Defendant claimed immunity under 47 USC s 230.

If you are familiar with the Roommates decision, you know where this is going. In Roommates, defendant created a website which had a survey with required questions and answers.  These required inquiries were used to create a customer's profile.  Unfortunately, some of those questions appeared to have violated the Fair Housing Act.  The court held that yeah, if you requiring that people answer questions with answers that you supplied, you have become an Information Content Provider and are liable for the content you created.

In this instance, the court found that the Defendant was pretty much doing the same thing: Defendant
created UGotPosted.com so that it forced users to answer a series of questions with the damaging content in order to create an account and post photographs. That content—full names, locations, and Facebook links, as well as the nude photographs themselves—exposed the victims' personal identifying information and violated their privacy rights.
The court then slips: Defendant's
Web site was "designed to solicit"  content that was unlawful, demonstrating that [Defendant's] actions were not neutral, but rather materially contributed to the illegality of the content and the privacy invasions suffered by the victims.
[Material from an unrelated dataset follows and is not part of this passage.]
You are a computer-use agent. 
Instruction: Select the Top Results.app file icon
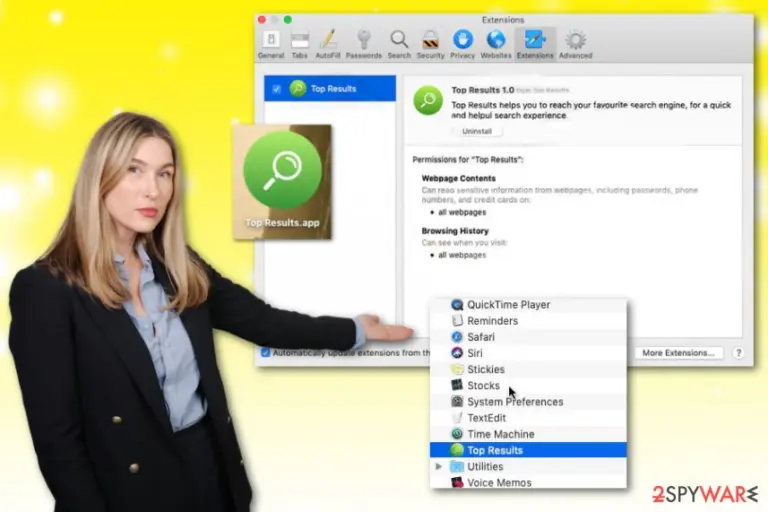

In that way, he developed in part the content, taking him outside the scope of CDA immunity. 
Yeah.  No.  Careful.

The court has conflated two questions - and in some ways the conflation does not matter - but in some ways it is important to acknowledge and bloggers need things to quibble about. The two questions:  (A) Is defendant an Information Content Producer and thus does not fall under 230 immunity and (B) Is the content in question legally actionable.

Say it the opposite way.  The fact that "the content was unlawful" did not make Defendant an Information Content Producer.  The whole purpose to 230 is to protect Interactive Computer Services from the bad content created by third parties. Consistently, if a defendant created a perfectly legal survey with required questions and pre-concocted answers - but legal - defendant would still potentially be an Information Content Producer under Roommates and not fall under 230 immunity (there would just be no liability because the content was not actionable). 

Sec. 230 immunity is lost, pursuant to Roommates, not, because the site was designed to solicit unlawful content.  Sec. 230 immunity is lost, pursuant to Roommates, because
By requiring subscribers to provide the information as a condition of accessing its service, and by providing a limited set of pre-populated answers, Roommate becomes much more than a passive transmitter of information provided by others; it becomes the developer, at least in part, of that information. And section 230 provides immunity only if the interactive computer service does not `creat[e] or develop[]' the information `in whole or in part.'
Roommates p. 1166.  

Whether the content is illegal is a different question from whether defendant is immune.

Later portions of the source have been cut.